4th. You must carry with you in your memorandum-book, or at the tip of
your tongue, a good assortment of first-rate compliments of the season.
If these are spiced with a little scandal of your neighbours, or the
party you have just left, so much the better; they are more relished.
Now you are obliged to visit twenty or thirty families per diem; and you
are literally passing through doors, square-courts, and corridors,
crossing patios and quadrangles, walking up and down stairs, getting up
and sitting down from morning to night, during these three mortal days.
It will be seen then, that these Passover and Tabernacle visits are
tremendous affairs, and require Herculean strength to get through their
polite duties. They may be days of jovial festivity to Jews, but
certainly they are days of labour and annoyance to Gentiles.
But I must now give an account of one or two remarkable personages whom
we visited. The first was Madame Bousac, a Jewess of this country. Her
father was a grandee at Court in the days of former emperors, and the
greatest merchant of his time, and she represented as an aristocrat
among her people, a modern Esther, standing and pleading between the
Sultan and her nation. This lady is the only native woman in the
country, Mooress or Jewess, who has tact or courage enough to go and
speak to the Emperor, and state her request with an unfaltering voice
beneath the awful shadow of the Shereefian presence! Madame Bousac
accompanied the merchants to Morocco, to pay her respects to the
Emperor. Among other modest or confidential demands which the lady made
on the Imperial benevolence, was that of an advance to her husband of
ten thousand dollars. His Imperial Highness was immediately obliged to
give a formal assent before his court.
She then visited the Harem, and felt herself quite at home.
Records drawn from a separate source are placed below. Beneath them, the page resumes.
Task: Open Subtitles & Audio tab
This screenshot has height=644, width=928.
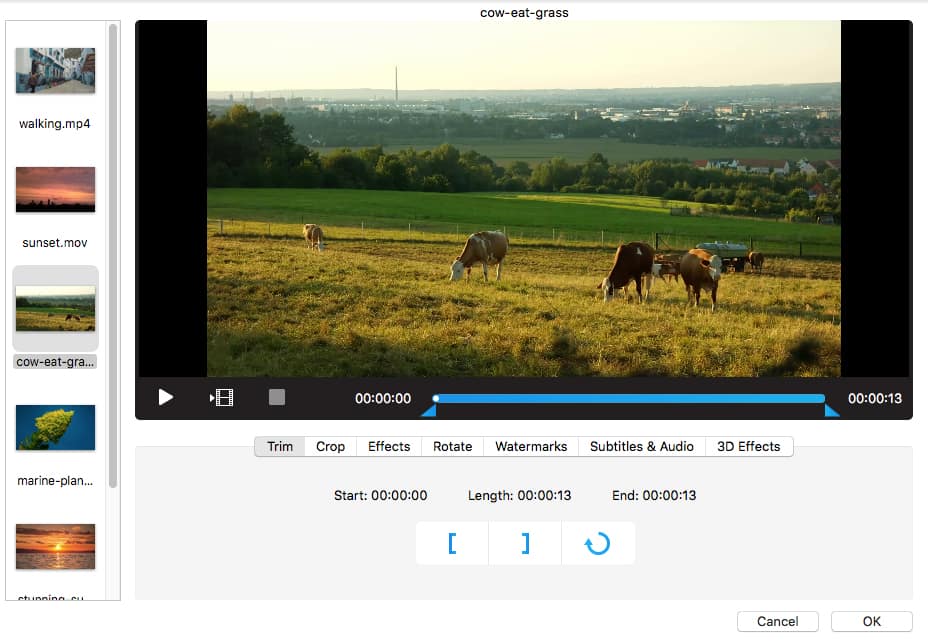Action: point(641,446)
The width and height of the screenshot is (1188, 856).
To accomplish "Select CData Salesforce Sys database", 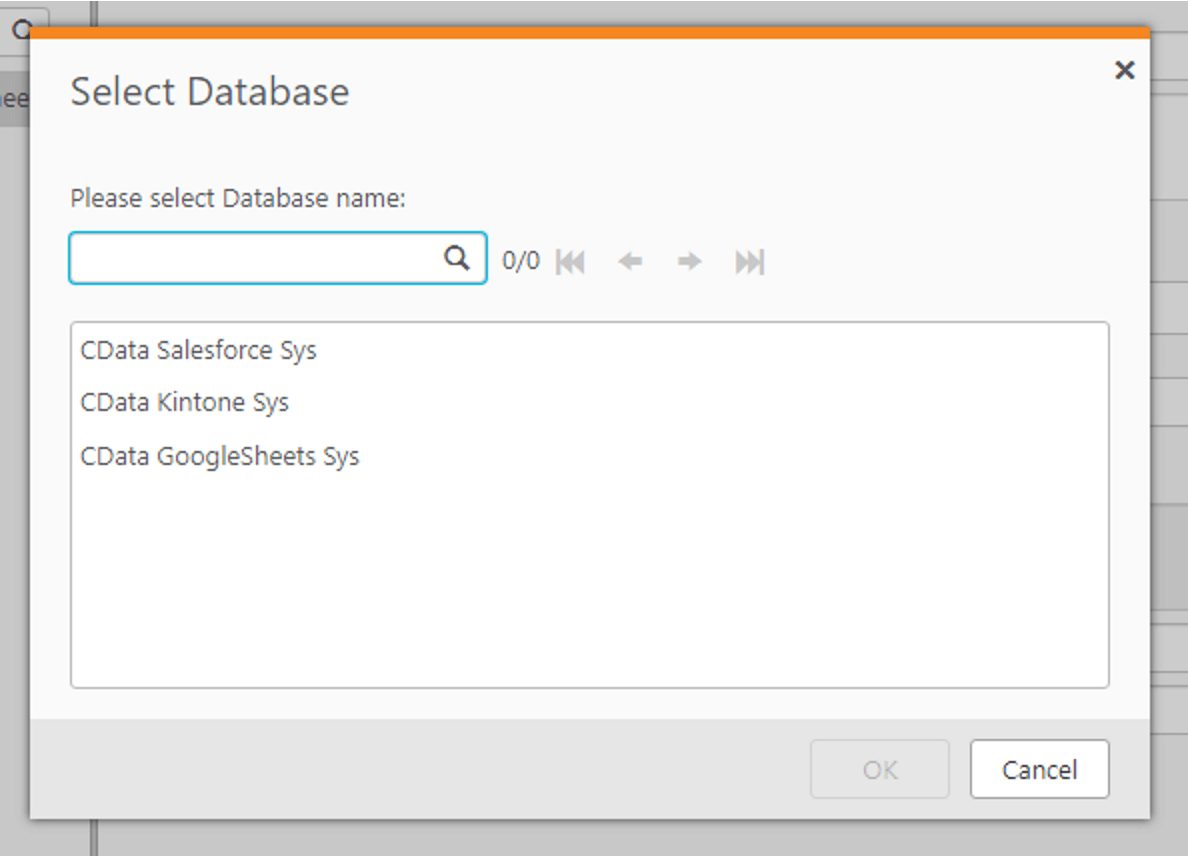I will [x=199, y=351].
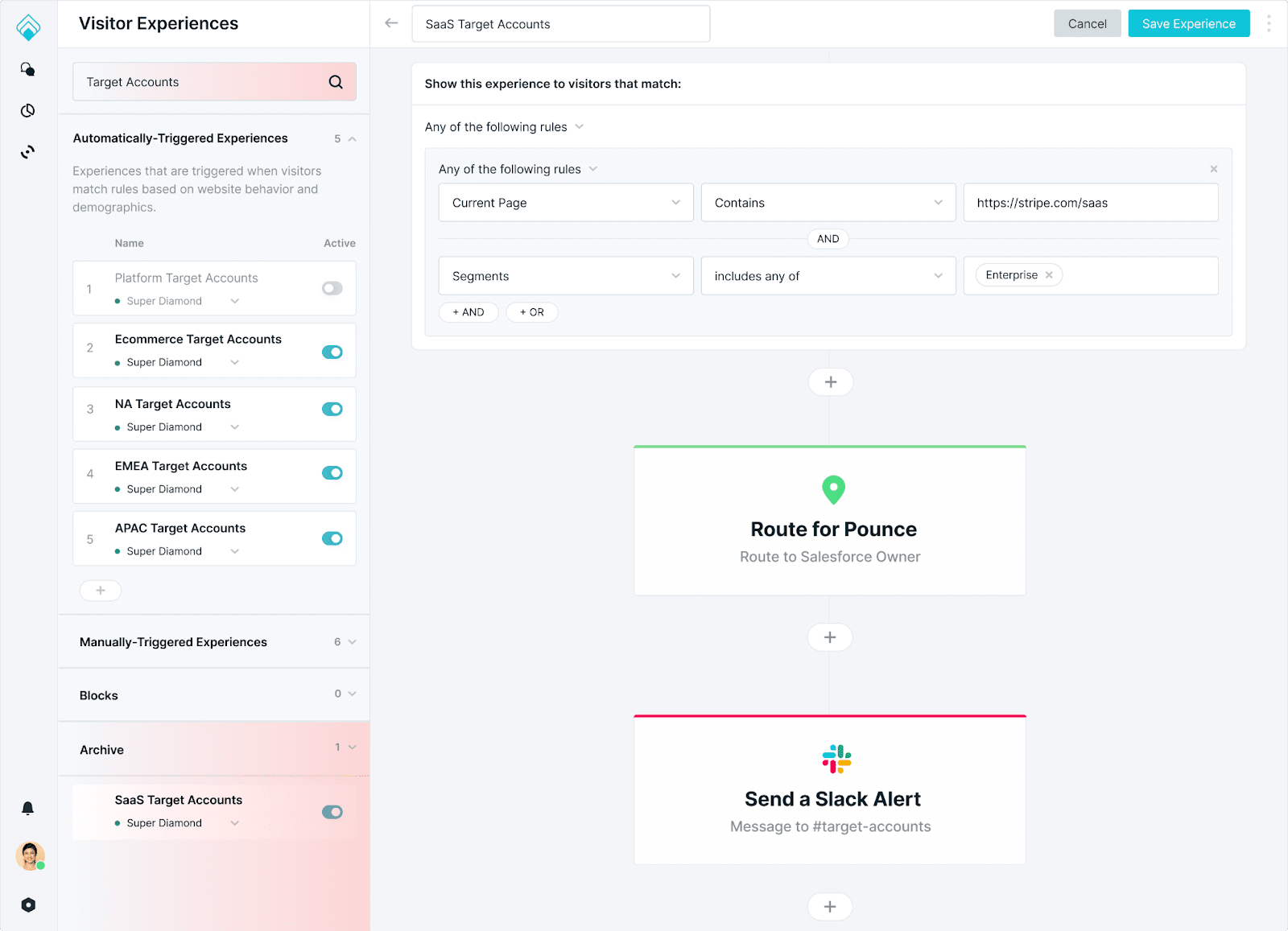The width and height of the screenshot is (1288, 931).
Task: Open the 'includes any of' dropdown
Action: pos(828,276)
All the
ladies, wives or concubines of the Emperor, waited upon her; and served
her with tea and bread, and butter.
The presentation of bread and butter and cups of tea, is said to be the
highest honour conferred on visitors, but why or wherefore I have not
heard.
Madame Bousac gave us some account of the Morocco harem, which we may
suppose is like that of Fez and Miknas. The number of these ladies was
some two hundred. They are all attired alike, except the four wives, who
dress a little more in the style of Sultanas. I am sorry to be obliged
to disabuse the reader of the romance and oriental colouring attached to
our ideas of the harem, by giving Madame Bousac's simile of those
angelic houries. This lady said, "they are like a string of
charity-school girls going to church on a Sunday morning."
Their penurious lord keeps down their pin-money to the lowest point, and
is not more liberal to his ladies than to his other subjects.